Король Карелии. Полковник Ф. Дж. Вудс и британская интервенция на севере России в 1918-1919 гг. - Ник Барон
Шрифт:
Интервал:
Закладка:
Протофашистские идеи не всегда приводили к фашизму. Опыт, который получил Крозье в Ирландии, и его последующая ожесточенная борьба с британскими политиками и бюрократами ради восстановления своего честного имени и получения пенсии заставили его поставить под сомнение принимаемые на веру преимущества современности, культуры и прогресса. «Демократия, — писал Крозье в 1932 г. — если судить о ней по черно-рыжей авантюре, потерпела неудачу, после того как миллион демократов пожертвовали самым дорогим, что у них было, ради спасения Англии»[446]. Диагноз, который он ставил современному обществу и политике, заключался во фразе: «Серьезная болезнь требует серьезных лекарств». Выше уже цитировался его призыв к «сверхчеловеку» с «хваткой Муссолини»[447]. Однако Крозье выбрал путь воинствующего пацифиста и был одним из основных покровителей Союза сторонников мира до своей преждевременной смерти в августе 1937 г. «Его воинственный дух, — писали в одном из некрологов, — был настолько естественен для его характера, что он скорее перенесся, чем трансформировался, в сферу, где он пытался донести до всех свою убежденность в бесполезности войны даже ради самозащиты»[448].
Пацифизм был антитезой прославления насилия, исповедуемого фашистами. В 1932 г. Крозье был среди трехсот человек, которые хотели добровольно записаться в Союз Лиги Наций[449], чтобы в случае будущей войны встать без оружия между армиями, поскольку они верили, что подобный поступок заставит противоборствующие стороны опустить оружие[450]. Незадолго до смерти Крозье опубликовал агрессивно покаянные мемуары под названием «Люди, которых я убил». В его другом некрологе писали, что эту книгу «лучше забыть» за ее «дурной вкус», выражающийся в красочном изображении пьяной, ничем не сдерживаемой животной сущности людей во время сражения[451]. Было бы интересно поразмышлять, какой могла быть реакция Крозье на приближающуюся войну два года спустя, когда многие активисты Союза Лиги Наций, включая ее председателя Стюарта Морриса, вступили в «Звено» — скорее всего, не подозревая об истинной природе и целях этой организации[452]. Разумеется, нельзя провести прямую связь между происхождением, опытом, социальной идентичностью и индивидуальными склонностями человека, с одной стороны, и его этическими ценностями, политическими убеждениями и членством в той или иной партии — с другой.

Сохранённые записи
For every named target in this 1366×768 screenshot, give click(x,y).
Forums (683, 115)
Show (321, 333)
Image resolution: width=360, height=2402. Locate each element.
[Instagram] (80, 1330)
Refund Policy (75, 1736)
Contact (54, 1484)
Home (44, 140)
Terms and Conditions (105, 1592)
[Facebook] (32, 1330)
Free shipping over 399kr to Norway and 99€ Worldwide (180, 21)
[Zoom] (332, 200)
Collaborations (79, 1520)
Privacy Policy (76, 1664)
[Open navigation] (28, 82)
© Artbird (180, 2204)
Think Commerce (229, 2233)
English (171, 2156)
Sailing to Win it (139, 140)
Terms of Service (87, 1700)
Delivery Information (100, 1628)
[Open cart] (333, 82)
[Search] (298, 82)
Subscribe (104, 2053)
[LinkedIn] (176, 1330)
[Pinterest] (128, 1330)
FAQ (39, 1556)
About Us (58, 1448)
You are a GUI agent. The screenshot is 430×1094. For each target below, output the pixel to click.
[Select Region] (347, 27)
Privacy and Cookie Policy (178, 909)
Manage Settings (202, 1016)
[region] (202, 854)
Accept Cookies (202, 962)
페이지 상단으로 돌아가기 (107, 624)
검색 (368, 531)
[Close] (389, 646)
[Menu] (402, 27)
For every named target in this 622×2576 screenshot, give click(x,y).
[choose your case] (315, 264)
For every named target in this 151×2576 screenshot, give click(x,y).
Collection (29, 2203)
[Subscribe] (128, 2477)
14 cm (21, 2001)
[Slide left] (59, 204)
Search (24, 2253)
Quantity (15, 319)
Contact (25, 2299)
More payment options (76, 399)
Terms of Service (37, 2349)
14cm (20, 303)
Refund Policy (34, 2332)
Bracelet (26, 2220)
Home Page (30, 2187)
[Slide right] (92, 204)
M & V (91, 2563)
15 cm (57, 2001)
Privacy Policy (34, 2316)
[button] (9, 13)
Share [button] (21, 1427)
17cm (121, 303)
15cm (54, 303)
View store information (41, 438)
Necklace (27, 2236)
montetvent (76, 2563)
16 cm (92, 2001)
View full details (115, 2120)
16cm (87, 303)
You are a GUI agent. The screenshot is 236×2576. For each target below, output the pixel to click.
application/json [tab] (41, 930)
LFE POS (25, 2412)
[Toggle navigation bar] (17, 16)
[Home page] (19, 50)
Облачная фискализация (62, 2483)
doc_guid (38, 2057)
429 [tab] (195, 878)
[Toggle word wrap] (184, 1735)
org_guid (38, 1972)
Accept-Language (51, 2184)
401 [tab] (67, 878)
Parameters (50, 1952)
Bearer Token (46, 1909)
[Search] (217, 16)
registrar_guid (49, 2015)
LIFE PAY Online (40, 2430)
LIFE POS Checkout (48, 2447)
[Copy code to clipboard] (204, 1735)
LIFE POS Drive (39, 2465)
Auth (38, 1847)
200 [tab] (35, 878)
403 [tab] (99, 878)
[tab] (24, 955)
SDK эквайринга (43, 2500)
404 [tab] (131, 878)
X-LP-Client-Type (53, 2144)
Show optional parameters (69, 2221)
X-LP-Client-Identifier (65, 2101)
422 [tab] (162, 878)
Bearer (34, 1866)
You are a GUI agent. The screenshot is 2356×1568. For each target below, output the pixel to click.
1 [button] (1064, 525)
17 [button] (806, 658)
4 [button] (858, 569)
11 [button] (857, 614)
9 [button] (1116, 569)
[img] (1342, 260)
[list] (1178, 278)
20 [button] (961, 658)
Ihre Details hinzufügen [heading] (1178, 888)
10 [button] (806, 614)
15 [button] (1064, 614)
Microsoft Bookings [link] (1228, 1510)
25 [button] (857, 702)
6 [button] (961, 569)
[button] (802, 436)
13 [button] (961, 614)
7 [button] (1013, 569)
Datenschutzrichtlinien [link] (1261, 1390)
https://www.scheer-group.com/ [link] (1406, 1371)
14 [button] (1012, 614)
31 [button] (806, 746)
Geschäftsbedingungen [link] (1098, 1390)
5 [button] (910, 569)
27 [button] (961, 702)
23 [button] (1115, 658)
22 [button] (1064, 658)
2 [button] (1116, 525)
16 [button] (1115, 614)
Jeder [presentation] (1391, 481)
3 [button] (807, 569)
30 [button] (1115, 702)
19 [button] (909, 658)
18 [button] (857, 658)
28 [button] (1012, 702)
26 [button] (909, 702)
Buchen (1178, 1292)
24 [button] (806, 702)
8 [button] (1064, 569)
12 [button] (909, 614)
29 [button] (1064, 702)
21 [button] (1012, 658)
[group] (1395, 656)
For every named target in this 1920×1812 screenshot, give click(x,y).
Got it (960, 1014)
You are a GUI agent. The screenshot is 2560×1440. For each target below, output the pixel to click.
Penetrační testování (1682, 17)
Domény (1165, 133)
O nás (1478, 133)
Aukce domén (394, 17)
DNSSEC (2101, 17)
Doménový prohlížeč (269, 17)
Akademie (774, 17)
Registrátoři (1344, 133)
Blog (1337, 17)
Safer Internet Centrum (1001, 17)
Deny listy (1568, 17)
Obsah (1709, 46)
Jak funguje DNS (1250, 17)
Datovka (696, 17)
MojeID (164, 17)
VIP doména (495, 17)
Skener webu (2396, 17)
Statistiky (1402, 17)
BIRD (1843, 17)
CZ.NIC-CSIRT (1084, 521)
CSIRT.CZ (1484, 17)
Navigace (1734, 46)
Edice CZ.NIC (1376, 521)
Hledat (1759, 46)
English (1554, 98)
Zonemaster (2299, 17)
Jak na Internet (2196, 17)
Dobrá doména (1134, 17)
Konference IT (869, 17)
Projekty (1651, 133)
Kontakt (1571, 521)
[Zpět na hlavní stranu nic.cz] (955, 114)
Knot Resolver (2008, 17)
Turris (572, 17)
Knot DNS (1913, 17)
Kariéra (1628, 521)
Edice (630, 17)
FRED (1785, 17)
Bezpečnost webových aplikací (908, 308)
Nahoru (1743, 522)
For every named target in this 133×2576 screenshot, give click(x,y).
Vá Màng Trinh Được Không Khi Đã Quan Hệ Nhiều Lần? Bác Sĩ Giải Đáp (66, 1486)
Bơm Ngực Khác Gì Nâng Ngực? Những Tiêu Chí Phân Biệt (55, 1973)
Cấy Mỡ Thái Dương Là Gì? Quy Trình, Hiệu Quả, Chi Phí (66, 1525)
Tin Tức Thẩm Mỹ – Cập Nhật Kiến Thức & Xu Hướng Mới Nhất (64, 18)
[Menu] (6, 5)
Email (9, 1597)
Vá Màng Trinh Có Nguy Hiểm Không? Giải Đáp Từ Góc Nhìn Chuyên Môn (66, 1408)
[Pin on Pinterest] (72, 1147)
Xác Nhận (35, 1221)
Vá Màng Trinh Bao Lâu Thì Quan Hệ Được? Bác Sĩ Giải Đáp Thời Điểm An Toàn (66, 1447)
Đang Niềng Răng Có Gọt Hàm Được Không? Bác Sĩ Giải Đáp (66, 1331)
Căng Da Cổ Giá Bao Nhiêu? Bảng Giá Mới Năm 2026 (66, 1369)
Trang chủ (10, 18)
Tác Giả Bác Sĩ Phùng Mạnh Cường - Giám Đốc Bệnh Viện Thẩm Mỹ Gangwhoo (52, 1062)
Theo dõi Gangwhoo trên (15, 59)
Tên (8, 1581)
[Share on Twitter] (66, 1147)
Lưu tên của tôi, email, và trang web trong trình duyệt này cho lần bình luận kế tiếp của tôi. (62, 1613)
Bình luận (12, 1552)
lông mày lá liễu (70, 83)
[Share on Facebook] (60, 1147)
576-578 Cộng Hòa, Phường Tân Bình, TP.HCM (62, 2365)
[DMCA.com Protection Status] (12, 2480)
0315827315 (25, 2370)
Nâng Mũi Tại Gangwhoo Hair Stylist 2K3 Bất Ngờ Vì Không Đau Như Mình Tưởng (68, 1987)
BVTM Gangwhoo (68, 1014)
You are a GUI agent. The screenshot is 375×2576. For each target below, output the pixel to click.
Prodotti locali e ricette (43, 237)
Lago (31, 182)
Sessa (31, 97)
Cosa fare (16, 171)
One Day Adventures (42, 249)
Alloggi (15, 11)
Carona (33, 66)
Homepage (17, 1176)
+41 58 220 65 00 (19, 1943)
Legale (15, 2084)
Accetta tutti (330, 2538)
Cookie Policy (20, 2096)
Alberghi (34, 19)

• [Условие задания]
Перечислите в порядке возрастания все годы, которые упоминаются в приведенном выше тексте о Крозье, включая его заголовок.

• [Ответ]
1918, 1919, 1932, 1937.